▸ **ACTIVITY**
Could you find each line of the data below that contains the word "computer" and copy those lines?
**** MATERIAL TO PROCESS
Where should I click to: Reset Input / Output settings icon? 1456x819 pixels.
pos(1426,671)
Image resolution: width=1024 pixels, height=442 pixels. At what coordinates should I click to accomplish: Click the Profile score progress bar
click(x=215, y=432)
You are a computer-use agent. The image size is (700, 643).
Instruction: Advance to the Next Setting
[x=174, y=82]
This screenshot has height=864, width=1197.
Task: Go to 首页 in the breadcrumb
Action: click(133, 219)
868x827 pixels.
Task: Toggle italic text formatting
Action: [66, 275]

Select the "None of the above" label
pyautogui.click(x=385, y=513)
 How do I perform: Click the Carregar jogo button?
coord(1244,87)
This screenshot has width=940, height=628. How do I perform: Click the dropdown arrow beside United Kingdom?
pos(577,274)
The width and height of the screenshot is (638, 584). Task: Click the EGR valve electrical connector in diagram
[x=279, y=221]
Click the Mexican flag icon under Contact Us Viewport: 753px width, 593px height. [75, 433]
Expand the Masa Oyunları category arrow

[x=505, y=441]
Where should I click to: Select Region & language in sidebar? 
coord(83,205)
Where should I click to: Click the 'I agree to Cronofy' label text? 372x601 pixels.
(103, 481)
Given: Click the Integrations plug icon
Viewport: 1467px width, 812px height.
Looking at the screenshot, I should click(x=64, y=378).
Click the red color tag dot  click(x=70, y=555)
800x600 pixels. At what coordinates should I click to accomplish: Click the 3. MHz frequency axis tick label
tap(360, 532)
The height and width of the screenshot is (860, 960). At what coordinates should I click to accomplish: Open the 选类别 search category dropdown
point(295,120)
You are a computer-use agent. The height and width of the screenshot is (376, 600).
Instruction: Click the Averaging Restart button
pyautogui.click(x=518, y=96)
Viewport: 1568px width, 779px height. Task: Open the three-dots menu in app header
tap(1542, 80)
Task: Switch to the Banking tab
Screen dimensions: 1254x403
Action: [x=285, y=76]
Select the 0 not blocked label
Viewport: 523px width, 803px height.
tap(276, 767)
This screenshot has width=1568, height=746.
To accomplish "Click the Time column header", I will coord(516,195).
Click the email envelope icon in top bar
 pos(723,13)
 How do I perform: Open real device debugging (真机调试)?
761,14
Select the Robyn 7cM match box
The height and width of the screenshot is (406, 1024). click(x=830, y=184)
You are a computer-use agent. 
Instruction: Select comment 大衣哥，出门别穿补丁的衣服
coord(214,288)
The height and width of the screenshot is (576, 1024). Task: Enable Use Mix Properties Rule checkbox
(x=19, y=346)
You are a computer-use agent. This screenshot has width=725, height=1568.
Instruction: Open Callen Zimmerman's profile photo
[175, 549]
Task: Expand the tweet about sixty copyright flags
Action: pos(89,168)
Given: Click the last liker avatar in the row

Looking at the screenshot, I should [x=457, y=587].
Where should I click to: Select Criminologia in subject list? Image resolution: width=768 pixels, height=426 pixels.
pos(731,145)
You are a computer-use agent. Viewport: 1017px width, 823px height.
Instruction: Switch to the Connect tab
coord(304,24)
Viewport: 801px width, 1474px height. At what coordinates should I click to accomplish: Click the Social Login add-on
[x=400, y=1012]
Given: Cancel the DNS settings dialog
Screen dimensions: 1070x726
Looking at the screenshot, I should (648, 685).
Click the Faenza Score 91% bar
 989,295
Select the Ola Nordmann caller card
********
▸ **SOLVED EXERCISE**
You are a computer-use agent. The image size is (700, 643).
You are a computer-use agent. The height and width of the screenshot is (376, 600).
You are a computer-use agent. 
You are a computer-use agent. This screenshot has width=725, height=1568.
You are a computer-use agent. Viewport: 1017px width, 823px height.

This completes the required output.